Josh Halliday reports:
BlackBerry maker Research In Motion (RIM) today won a reprieve on the threat of a blackout on its 500,000 smartphone users in the United Arab Emirates (UAE), just days before security agencies were due to enforce a ban on email, messaging and web browsing on the devices.
After months of standoff between the Gulf and Canada, the UAE telecommunications regulator said on Friday that RIM had brought its devices into line with strict local jurisdictions on security and encryption. Although the details of the compromise are unknown, RIM is thought to have granted some access to communications passed between devices to the UAE government, though there is no confirmation of this from either side.

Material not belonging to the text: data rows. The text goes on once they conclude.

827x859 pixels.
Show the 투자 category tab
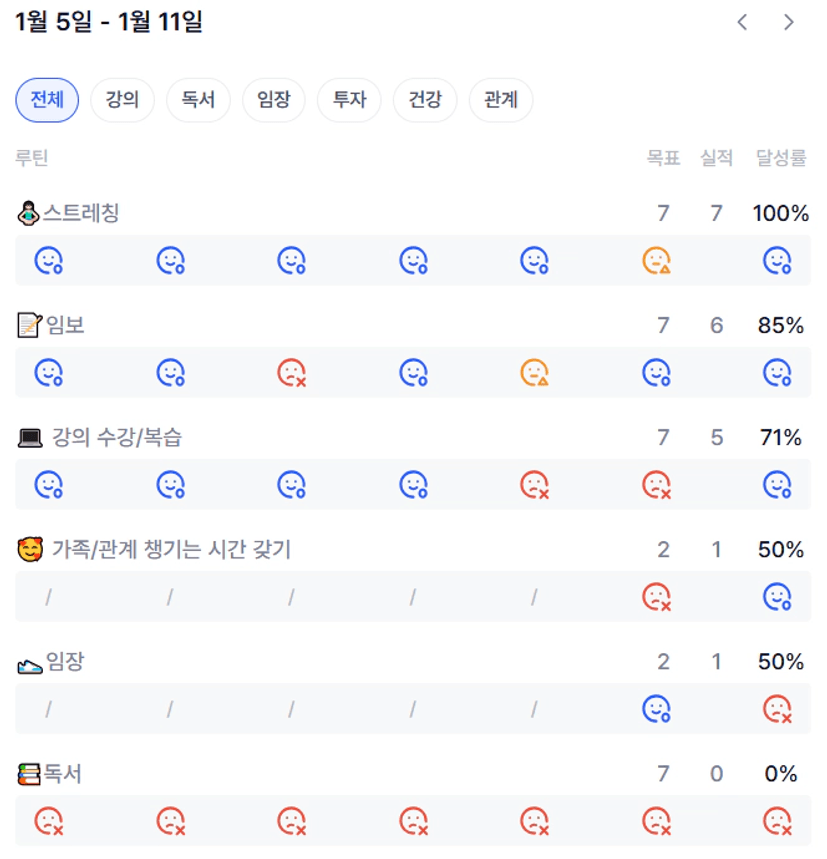click(349, 100)
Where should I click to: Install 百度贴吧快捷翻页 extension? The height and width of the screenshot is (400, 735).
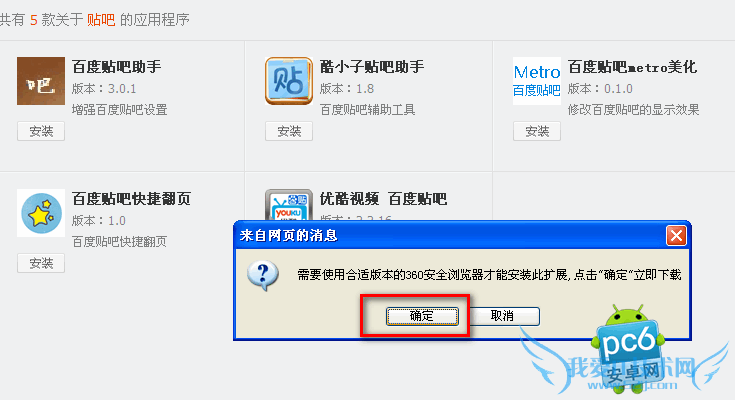click(x=41, y=263)
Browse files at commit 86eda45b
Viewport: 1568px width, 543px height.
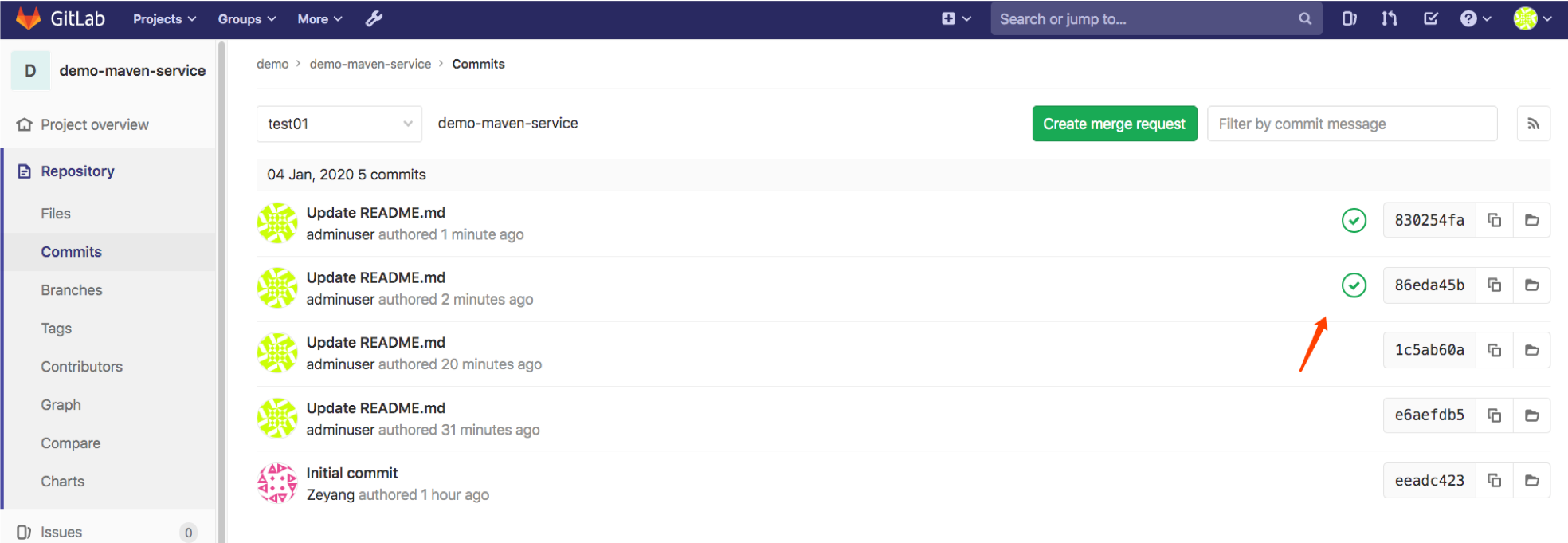click(x=1532, y=285)
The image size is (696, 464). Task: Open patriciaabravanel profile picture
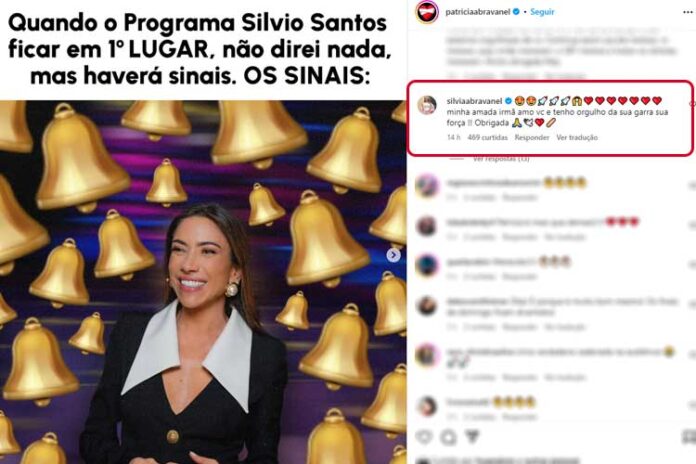coord(427,12)
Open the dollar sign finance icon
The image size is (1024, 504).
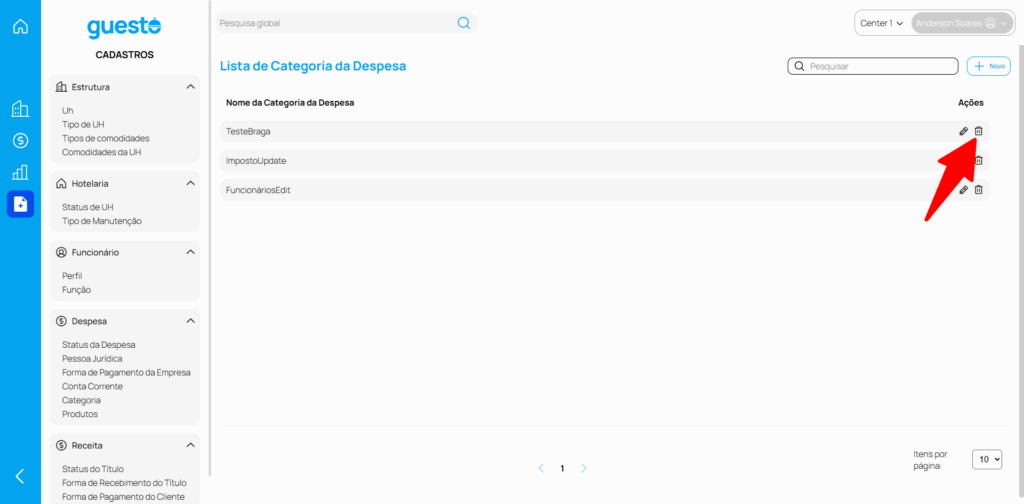click(20, 141)
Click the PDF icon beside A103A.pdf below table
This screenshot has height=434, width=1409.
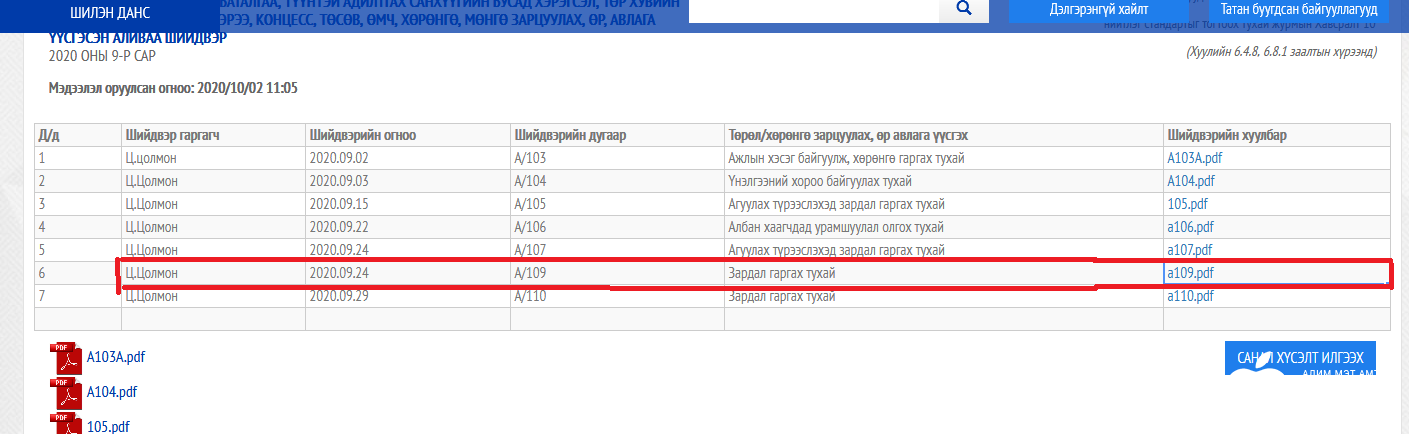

Read more in the Guardian. RIM’s not commenting so it’s unknown what, if any, concessions they may have made. Of course, if anything has changed, users should be notified, right? Just like we were notified that carriers were engaging in warrantless surveillance of us, I presume.
At least one person thinks that the government backed down:
A university professor in UAE, who wishes to remain anonymous, told the Guardian: “The general opinion amongst the business expat community, westerners at least, has been for some time now that [the ban] wasn’t going to happen. Call it a failure of imagination on their part, but no one could conceive of how the country could do something so counterproductive to the image they are trying to present primarily to the west.
Ah, but whenever you try to balance rationality with security, rationality loses. Some of us could have told him that.